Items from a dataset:
•••••
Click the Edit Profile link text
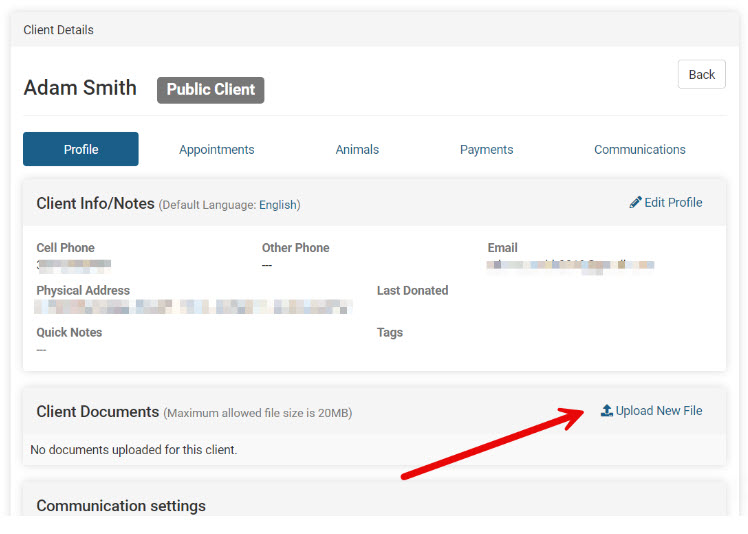The image size is (748, 534). (673, 202)
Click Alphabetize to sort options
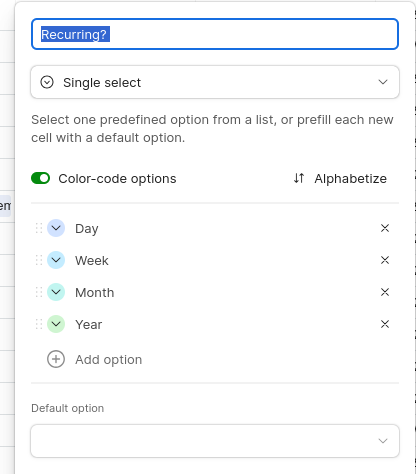Image resolution: width=416 pixels, height=474 pixels. tap(350, 179)
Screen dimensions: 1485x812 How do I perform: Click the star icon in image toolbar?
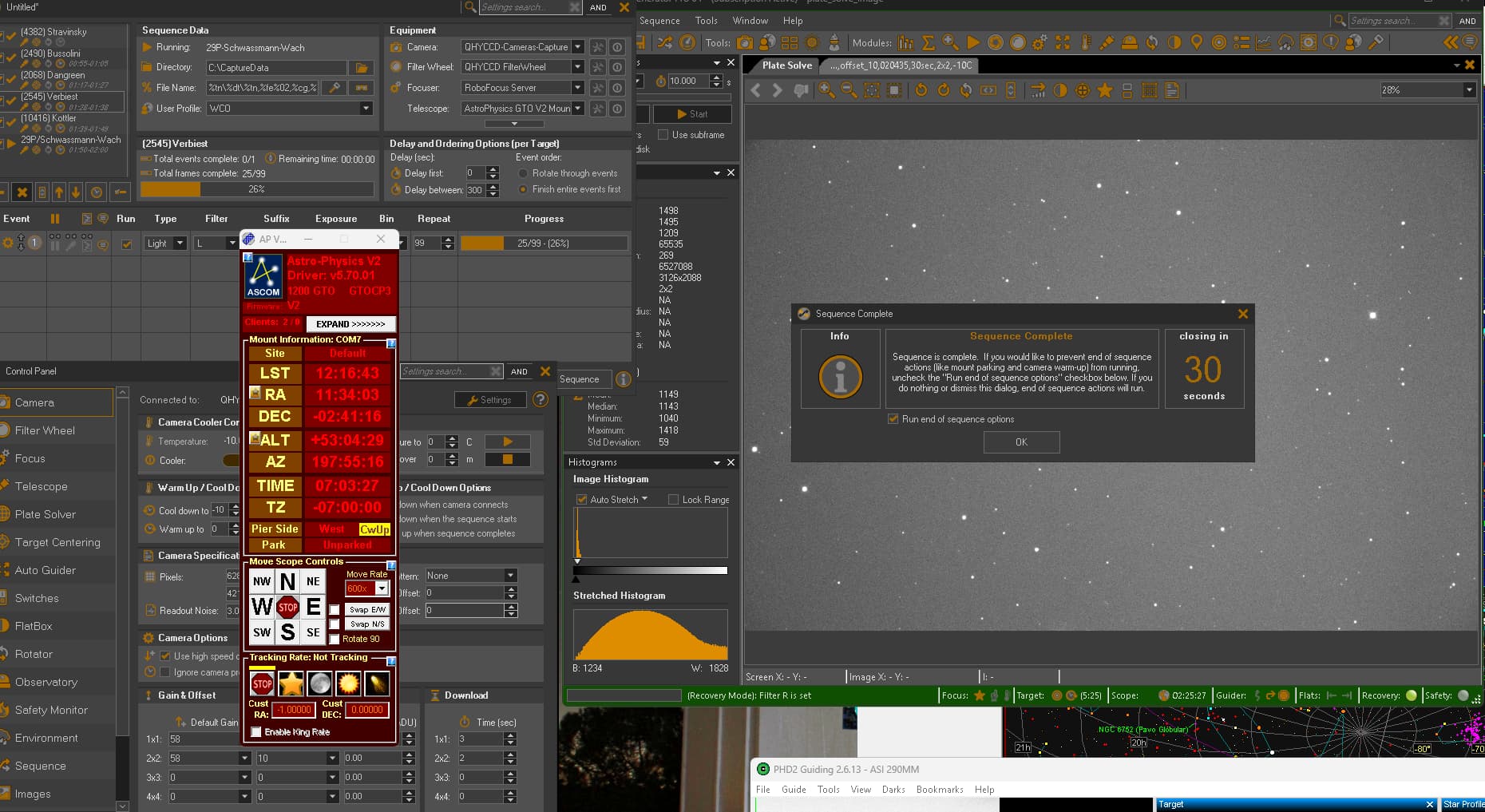click(x=1105, y=91)
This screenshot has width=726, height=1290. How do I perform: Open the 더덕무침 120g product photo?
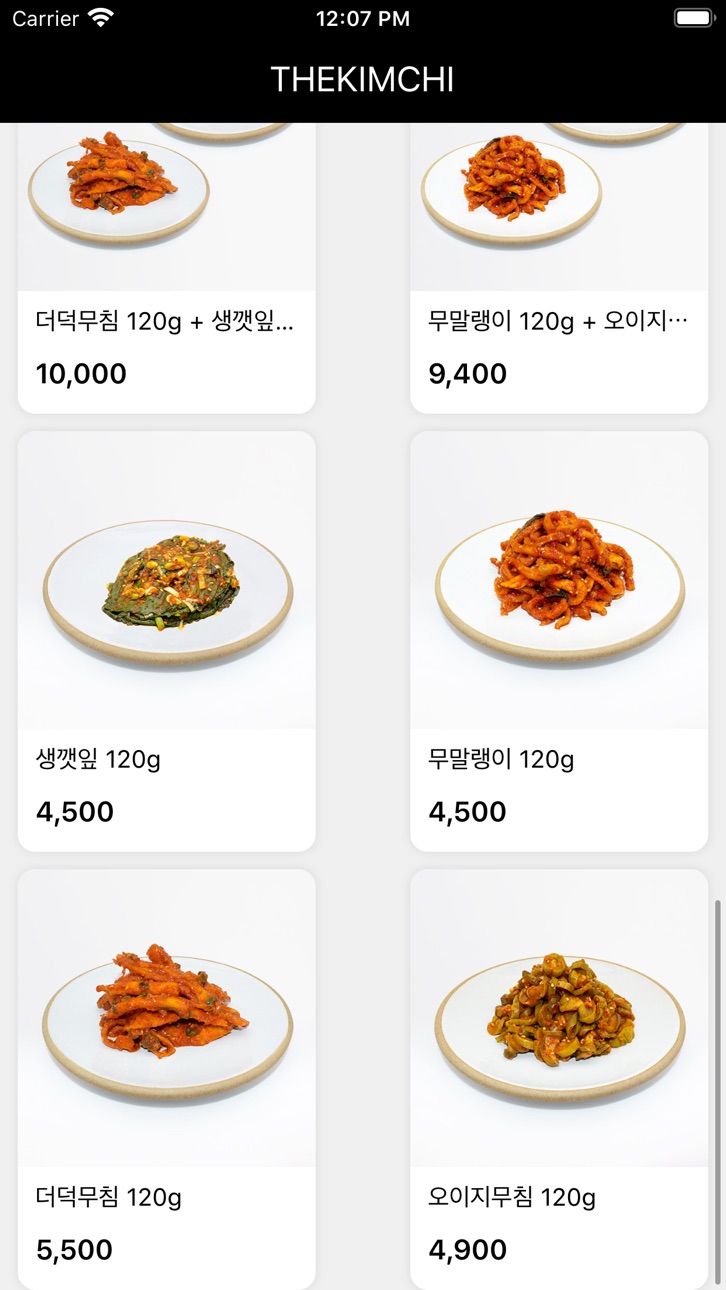tap(167, 1018)
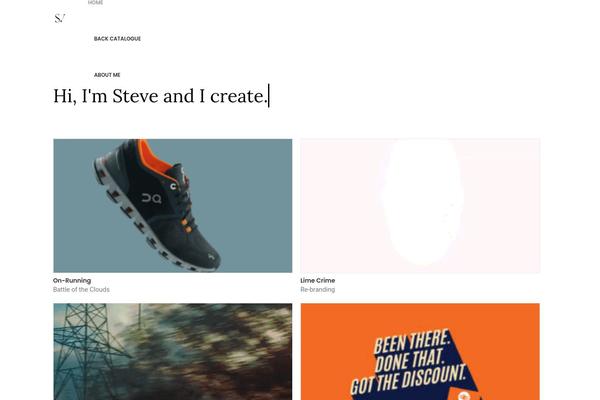Click the On-Running project title
This screenshot has width=600, height=400.
(72, 281)
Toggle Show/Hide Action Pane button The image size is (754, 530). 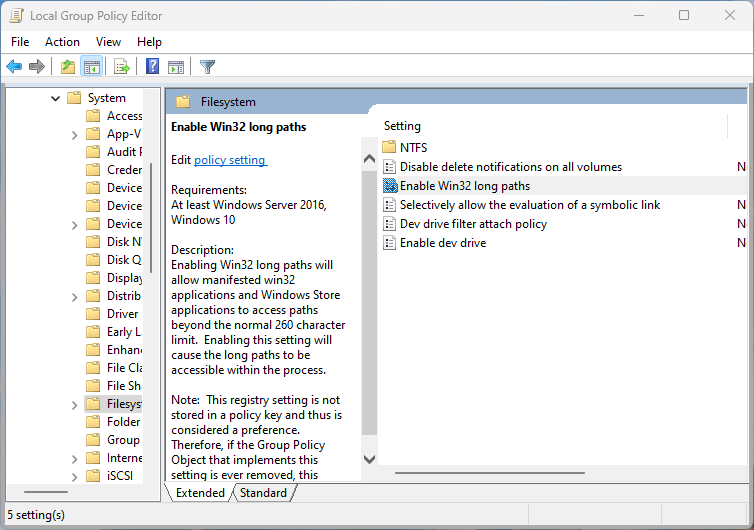176,67
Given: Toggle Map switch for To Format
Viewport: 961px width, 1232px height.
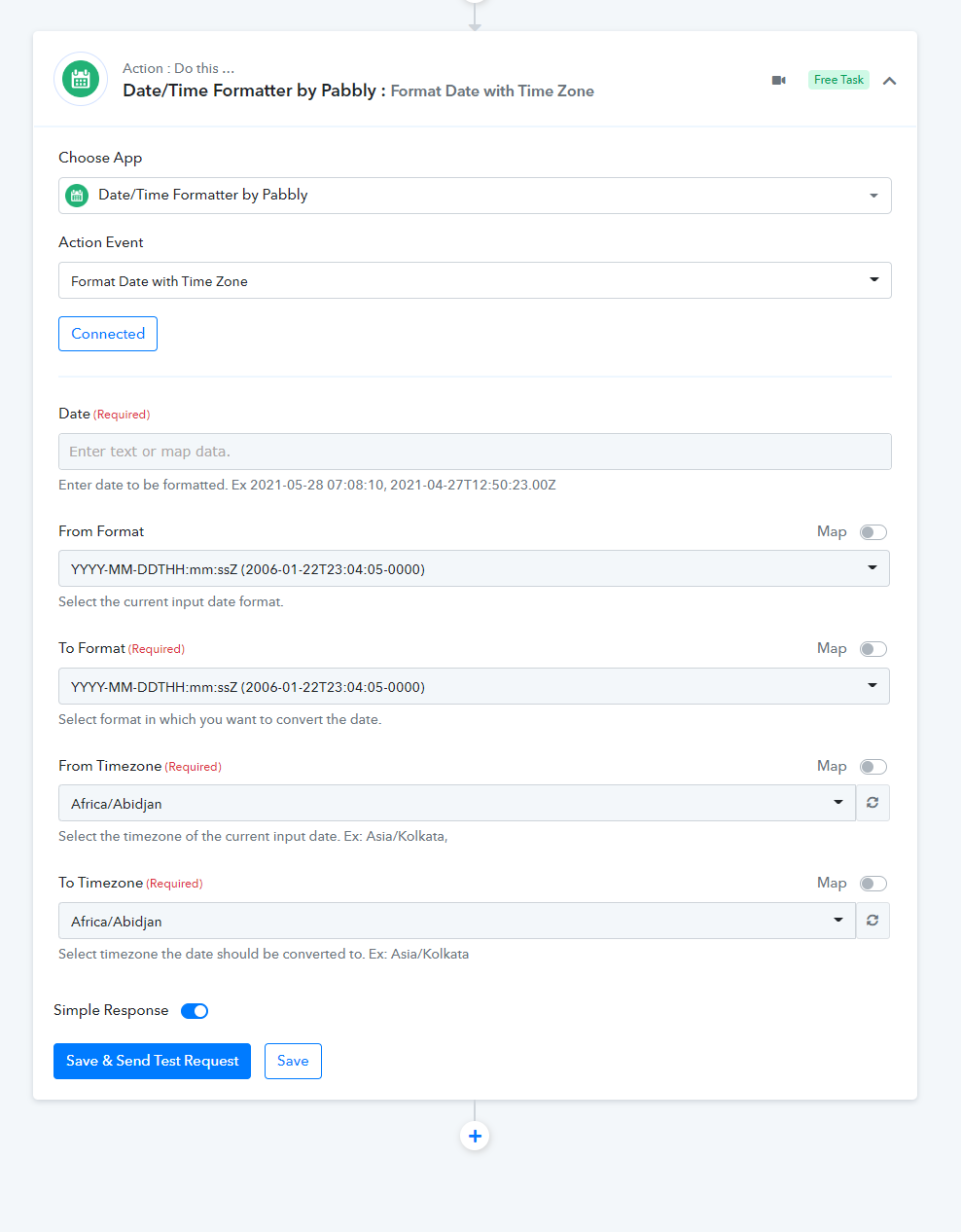Looking at the screenshot, I should pos(873,649).
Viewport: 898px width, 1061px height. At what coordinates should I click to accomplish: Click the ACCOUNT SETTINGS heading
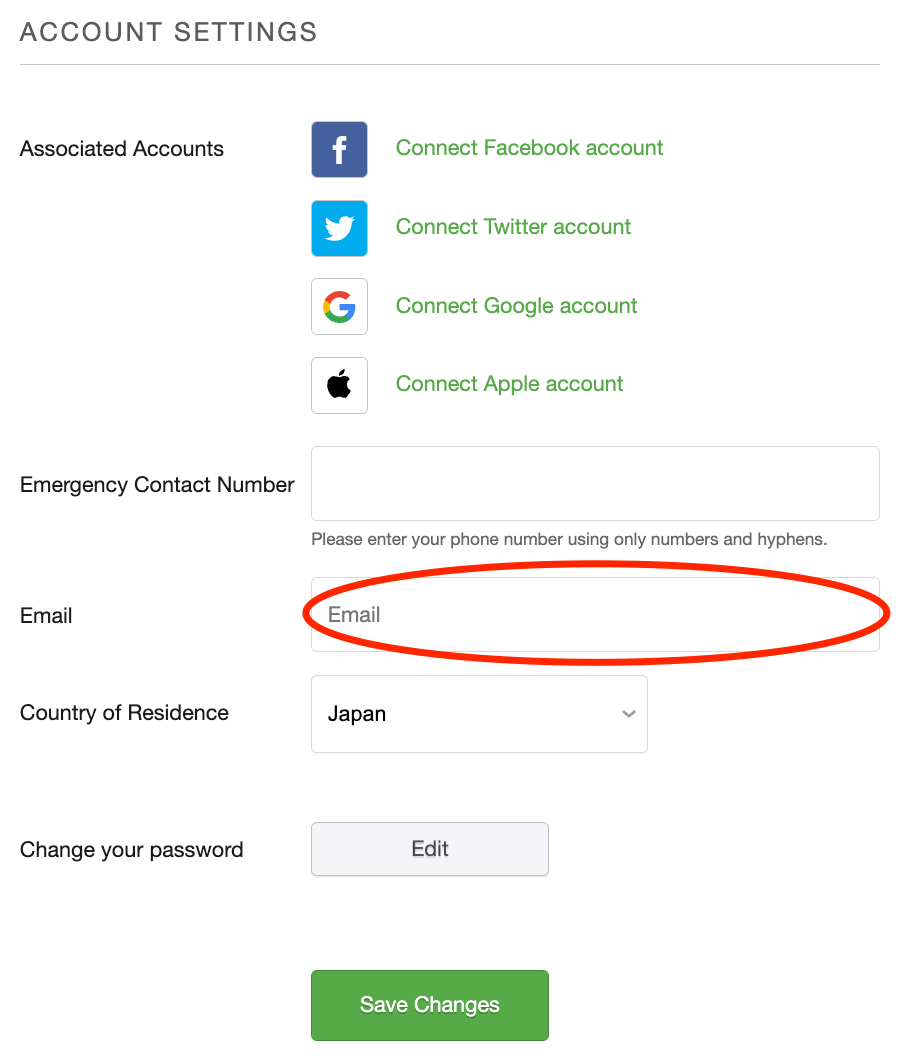(168, 32)
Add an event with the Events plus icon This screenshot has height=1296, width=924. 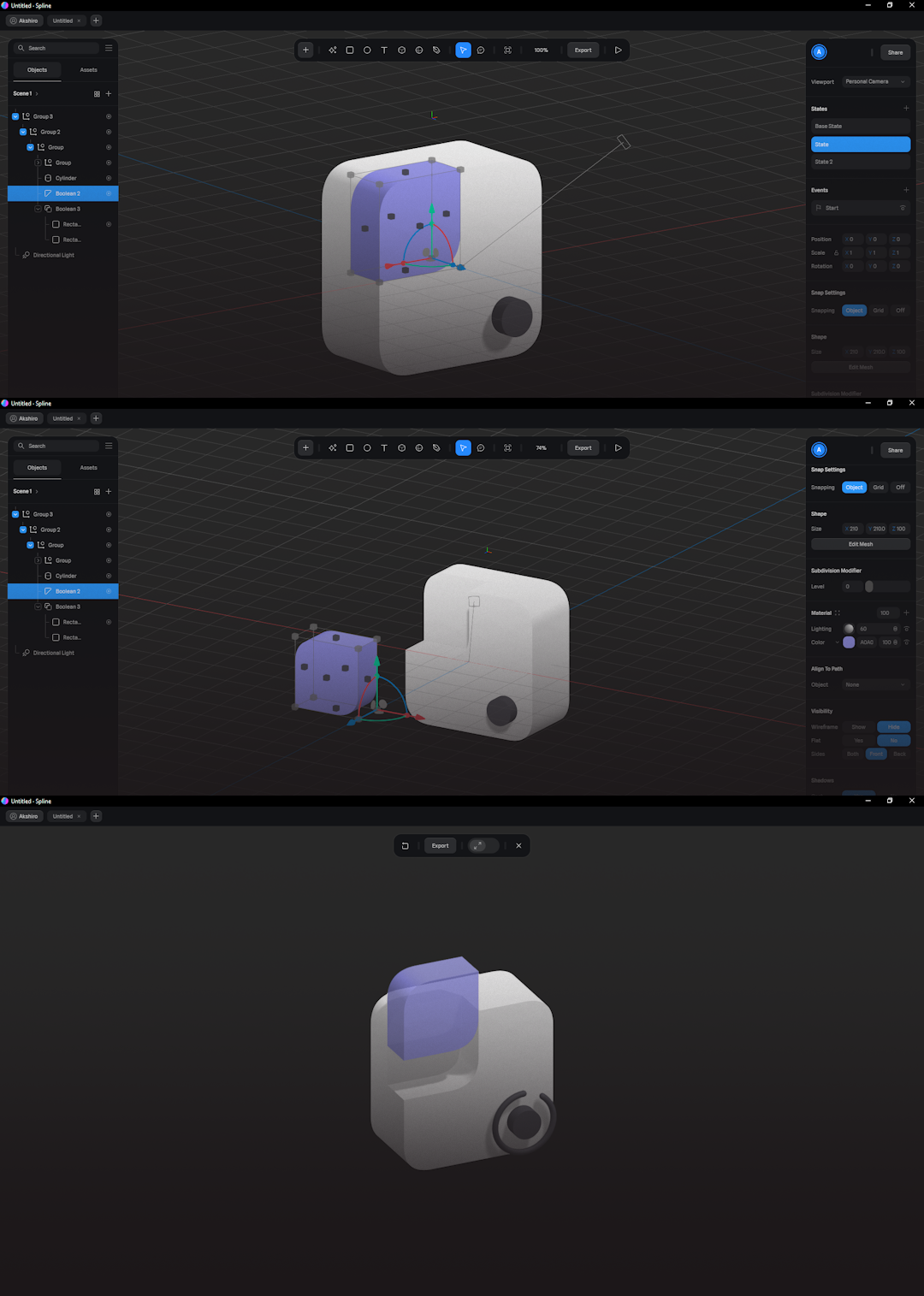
•••••
» Prompt: What you set down should be exactly the lines from the line containing "Given: Toggle Map switch for To Format" to the last line of the entries above, both included, with no pictures.

» Result of this exercise:
Given: Toggle Map switch for To Format
Viewport: 961px width, 1232px height.
Looking at the screenshot, I should pos(873,649).
Viewport: 898px width, 1061px height. At what coordinates should I click to accomplish: Click the ACCOUNT SETTINGS heading
(168, 32)
Add an event with the Events plus icon This screenshot has height=1296, width=924. 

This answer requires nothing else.